Study questions:
- a) Summarize the blog post in two sentences.
- b) List every person the blog post mentions by name.
- c) Write the next paragraph of the blog post.

Extracted text:

--------

Monday, August 30, 2010

What's Important

So much has been happening! I would have updated sooner but our internet has been funky these past two nights. Sorry about that!

First of all, the tent city. On Friday I was walking with one of our best interpreters, Jean Claude, back to the Guest House after visiting the Methodist Print Shop on campus. When walking by the tent city, we realized that there was some sort of meeting going on. I asked Jean Claude what they were saying so we hung around for a little while so he could get the gist. He told me that the man who was speaking to them was announcing that they would need to leave in September and so they needed to start cleaning up their spaces so it would be a quick, easy move when the time came.

I had a lot of questions after that, but most have been answered by now. Yes, it is true that they need to leave. The exact date that they will have to go: September 15. The man who was speaking to them was the principal of Freres school. It must have been a reasonable deal that they struck with the people in our tent city because there wasn't any rioting or upset people coming to us. However, they did not give them a place to move to. I was angry about that until we talked to some of the kids and they all told us that they had other places to go. Not homes - but other tent cities where other extended family members are. Luckily, it also seems like many of them are staying fairly close by and will (hopefully) come to visit fairly often. Good deal.

Which brings me to my next story. Robenson, Peter, and their mother and sister all moved off campus. :( They did this because Mike helped set Robenson's mother up with a micro loan to start a small business on the street selling books. However, the location where she was able to set up her store is at least one or two tap-tap rides away so it was better for them to just move closer. Because of this, we hadn't seen much of Peter and Robenson over the past two weeks. They were around when I first arrived, but a few days after that was when they moved. Thankfully, though, they still come to visit. I know I'm not supposed to play favorites, but Robenson holds a very special place in my heart. I have high hopes for his future.

--------

The data:
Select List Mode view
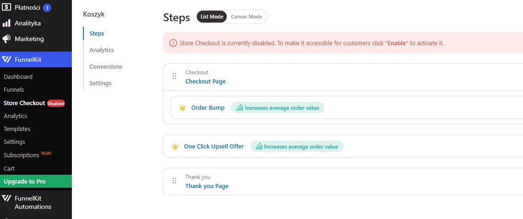Image resolution: width=523 pixels, height=219 pixels. 212,17
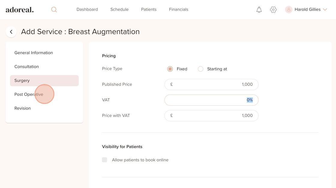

--------

Answers by task:
- a) The people living in the tent city were told by the principal of Freres school that they must leave by September 15, and although they were given no place to move to, the kids said they had other tent cities with extended family to go to. Robenson, Peter, and their mother and sister moved off campus after Mike helped the mother get a micro loan for a street business selling books, but the boys still come to visit.

- b) Jean Claude, Robenson, Peter, Mike

- c)
Anyway, the day after I arrived, Robenson was explaining that he felt ill. I could tell that he must have been feeling sick because his energy was totally gone. He looked exhausted. We gave him some meds hoping that he'd be feeling normal again soon.

However, that did not happen. I saw Robenson for the first time in a week about four days ago and he told me that he was still sick. This was alarming to me because it wasn't just a bad cough - but it was a fever. On top of that, he had kept the fever and his symptoms got worse and worse over the past two weeks. He still looked as exhausted as he had at the beginning of this illness. Also, he had lost weight. Not good.

He told me, though, that he had gone to the doctor and he would start on medicine the next day. That made me feel much better and I gave him a hug goodbye, saying a little prayer for healing.

We saw him yesterday before he went to church and he was still very sick, but I also know (especially with my recent sick experience) that it often takes two days before the medicine starts to make a noticeable difference. I figured he would begin to feel better by the afternoon, and start to feel much better by today.

That did not happen, though. He and his mother came by this morning to drop off information about Peter and Robenson's schooling and it was obvious, once again, that Robenson still felt quite ill. I asked about it and his mother explained that he was, indeed, very sick. He had barely slept at all the night before because his chest hurt and he was coughing too much. Also, his appetite was completely gone, he still had a fever, and as he stood before me (in 87 degree weather) he was shivering. His mother told me that they had seen a doctor, but it was one at the free clinic, and they did not do a good job. They had just prescribed vitamins and pain killers.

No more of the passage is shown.